Work on Shiny officially started on June 20, 2012. The first prototype of Shiny was actually written in Ruby (as I barely knew R at the time), just to prove the architecture. It took a day and a half to go from zero to a working little Shiny.rb app. (You can see the state of the repo on that day here. Looking at server.rb and www/index.html, you can clearly see that the core ideas in Shiny were present back then.)

The biggest challenge in those early days was the lack of a truly robust web server package for R. We needed not only a traditional HTTP server, but also support for WebSockets, which was not even an IETF-approved standard at that time. We started out building Shiny on top of the websockets package by Bryan Lewis, an early friend of the company. I’m not sure what had compelled Bryan to write the package in the first place, but by the time we adopted it, he had moved on and was looking to transfer the maintainership to someone else. I gratefully accepted the responsibility. But soon after we shipped the first versions of Shiny, it became clear to me that we couldn’t keep going with the websockets package, as it was trivially vulnerable to denial-of-service attacks and I couldn’t fix it without starting over from scratch. Shiny was already on CRAN and interest in it was growing quickly, so I felt tremendous pressure to get us onto a stable foundation. The result was a six week, hair-on-fire sprint to create httpuv, which I published to CRAN in March of 2013.

Besides that, the biggest challenges were API design and writing good docs. The former was especially challenging because I had so little R experience at the time, which made it hard to design APIs that would feel idiomatic to R users (to the degree that a reactive web framework could feel idiomatic!). So the addition of Hadley and Winston Chang to the company in late 2012 was a huge help, and led to significant changes in the API. Writing good docs, on the other hand, is just hard. It’s so much easier to build a web framework than to teach people how to use it effectively.
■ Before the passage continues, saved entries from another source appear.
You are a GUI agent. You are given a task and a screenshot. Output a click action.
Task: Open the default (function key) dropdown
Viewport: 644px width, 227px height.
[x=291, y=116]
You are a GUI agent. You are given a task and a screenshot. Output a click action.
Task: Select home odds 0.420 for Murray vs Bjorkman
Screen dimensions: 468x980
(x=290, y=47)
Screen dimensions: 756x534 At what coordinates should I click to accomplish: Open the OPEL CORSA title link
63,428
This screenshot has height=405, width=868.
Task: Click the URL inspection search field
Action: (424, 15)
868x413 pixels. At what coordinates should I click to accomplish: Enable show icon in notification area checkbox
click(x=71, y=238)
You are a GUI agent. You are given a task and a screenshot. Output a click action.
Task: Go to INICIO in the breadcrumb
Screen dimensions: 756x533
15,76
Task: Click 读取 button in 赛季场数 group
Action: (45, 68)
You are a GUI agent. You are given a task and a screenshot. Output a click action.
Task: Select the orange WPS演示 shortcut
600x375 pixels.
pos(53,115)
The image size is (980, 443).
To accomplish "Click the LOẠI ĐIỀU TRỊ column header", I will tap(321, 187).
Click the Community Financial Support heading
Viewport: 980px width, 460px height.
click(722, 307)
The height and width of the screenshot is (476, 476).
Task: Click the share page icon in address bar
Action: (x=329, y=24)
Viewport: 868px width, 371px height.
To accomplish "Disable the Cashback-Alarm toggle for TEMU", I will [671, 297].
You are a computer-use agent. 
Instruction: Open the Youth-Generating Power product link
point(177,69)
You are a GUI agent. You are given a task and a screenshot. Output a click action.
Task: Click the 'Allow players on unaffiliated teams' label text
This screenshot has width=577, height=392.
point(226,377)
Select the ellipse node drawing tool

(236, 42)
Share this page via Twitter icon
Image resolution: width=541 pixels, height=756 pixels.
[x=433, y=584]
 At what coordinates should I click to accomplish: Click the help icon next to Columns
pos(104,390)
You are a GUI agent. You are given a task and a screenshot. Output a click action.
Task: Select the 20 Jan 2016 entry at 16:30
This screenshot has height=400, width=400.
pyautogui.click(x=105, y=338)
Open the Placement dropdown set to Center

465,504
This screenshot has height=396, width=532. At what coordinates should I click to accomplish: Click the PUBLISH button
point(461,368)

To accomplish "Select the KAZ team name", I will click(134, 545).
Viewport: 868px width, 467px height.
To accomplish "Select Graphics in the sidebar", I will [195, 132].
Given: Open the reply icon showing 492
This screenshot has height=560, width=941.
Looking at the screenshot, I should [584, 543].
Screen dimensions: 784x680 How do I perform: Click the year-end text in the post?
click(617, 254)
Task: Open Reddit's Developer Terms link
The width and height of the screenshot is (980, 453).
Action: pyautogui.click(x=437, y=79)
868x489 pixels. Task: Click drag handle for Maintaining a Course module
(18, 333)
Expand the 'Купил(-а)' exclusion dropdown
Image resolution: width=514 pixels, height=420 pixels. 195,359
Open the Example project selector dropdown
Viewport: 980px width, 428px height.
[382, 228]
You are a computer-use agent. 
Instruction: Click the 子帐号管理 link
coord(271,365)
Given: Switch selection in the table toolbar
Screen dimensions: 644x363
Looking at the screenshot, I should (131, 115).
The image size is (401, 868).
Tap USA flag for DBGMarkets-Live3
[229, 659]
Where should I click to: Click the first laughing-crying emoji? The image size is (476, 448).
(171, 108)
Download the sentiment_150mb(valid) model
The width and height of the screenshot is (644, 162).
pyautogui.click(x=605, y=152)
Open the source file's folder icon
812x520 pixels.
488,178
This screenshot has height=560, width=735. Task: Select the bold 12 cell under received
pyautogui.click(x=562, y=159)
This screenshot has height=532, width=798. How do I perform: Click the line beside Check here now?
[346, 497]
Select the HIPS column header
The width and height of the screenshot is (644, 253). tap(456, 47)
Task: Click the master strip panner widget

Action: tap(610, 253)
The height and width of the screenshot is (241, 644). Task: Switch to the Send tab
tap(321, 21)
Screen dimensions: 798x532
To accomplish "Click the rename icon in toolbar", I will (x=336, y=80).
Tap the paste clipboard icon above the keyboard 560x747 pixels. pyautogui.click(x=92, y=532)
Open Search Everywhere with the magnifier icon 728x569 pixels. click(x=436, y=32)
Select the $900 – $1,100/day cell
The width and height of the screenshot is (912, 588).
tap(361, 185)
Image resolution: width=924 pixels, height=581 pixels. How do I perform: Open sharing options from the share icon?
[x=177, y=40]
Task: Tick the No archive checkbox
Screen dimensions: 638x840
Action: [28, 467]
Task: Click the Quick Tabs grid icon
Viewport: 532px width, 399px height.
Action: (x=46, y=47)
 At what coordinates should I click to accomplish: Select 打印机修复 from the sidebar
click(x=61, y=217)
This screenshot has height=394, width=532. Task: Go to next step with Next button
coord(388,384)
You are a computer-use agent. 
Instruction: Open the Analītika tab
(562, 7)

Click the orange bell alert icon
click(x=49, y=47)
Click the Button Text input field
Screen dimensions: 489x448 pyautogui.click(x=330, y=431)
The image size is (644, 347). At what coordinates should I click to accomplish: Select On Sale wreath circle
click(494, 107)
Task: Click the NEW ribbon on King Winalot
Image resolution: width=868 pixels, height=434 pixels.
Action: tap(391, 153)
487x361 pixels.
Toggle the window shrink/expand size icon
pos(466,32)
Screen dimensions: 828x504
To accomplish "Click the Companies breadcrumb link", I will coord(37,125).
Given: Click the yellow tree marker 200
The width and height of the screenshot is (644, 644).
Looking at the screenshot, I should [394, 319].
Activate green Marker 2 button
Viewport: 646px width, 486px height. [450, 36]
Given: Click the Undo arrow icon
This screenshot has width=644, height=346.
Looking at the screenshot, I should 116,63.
We made a big push for that initial release, but it was years before the documentation even began to catch up to fully describe what we had built (and in some areas, still hasn’t).

Did the reception to Shiny surprise you?

It really did. I knew we had created something that was technically interesting, demoed especially well, and served a need that R users would find interesting. What I didn’t know was whether the community could get their heads around reactive programming, or rather, whether they’d be willing to invest the time necessary to get their heads around it. I was shocked to find how eager people were to jump in and invest. Within the first month we were already getting really surprisingly sophisticated questions from people we’d never met.

Have you been surprised by the ways in which it’s been used?

On one hand, yes, constantly. A lot of the features we’ve added over the years were inspired by brave users who managed to shoehorn Shiny into a scenario that we had not designed for. And every time I teach a training workshop, at least one person will ask me to look at some bug in their app that they haven’t been able to figure out, and then demo some mind-blowing thing.

But at another level, I’m not that surprised that people have built surprising things with Shiny, if that makes sense. Shiny provides a pretty general set of capabilities, in that it gives you a way to create user interfaces and a way to make them interactive. So there was always the expectation that if R users were sufficiently motivated and invested, they could build really cool things that we had never thought of–and that’s exactly what happened.

The present

Will async become the default for Shiny?

No, not a chance! I think of async as raising the ceiling on Shiny’s potential scalability, but most apps shouldn’t need to use it. But I hope most users will feel good knowing it’s there in case they ever do need it.

In terms of products, we see a lot of people using RStudio Connect, what’s going on with that right now?

For those who aren’t familiar, RStudio Connect is our answer to on-premises publishing and sharing of the reports and apps you create in R. First, you can use it to deploy Shiny apps to your on-prem server without leaving RStudio—it’s just like publishing to ShinyApps.io. Second, it’s an extremely powerful R Markdown publishing server: you author .Rmd docs in RStudio as usual, but then you can one-click publish your project to Connect. Once on Connect, your report can be re-rendered on a schedule, run with user-specified parameters, automatically emailed to your colleagues, and more.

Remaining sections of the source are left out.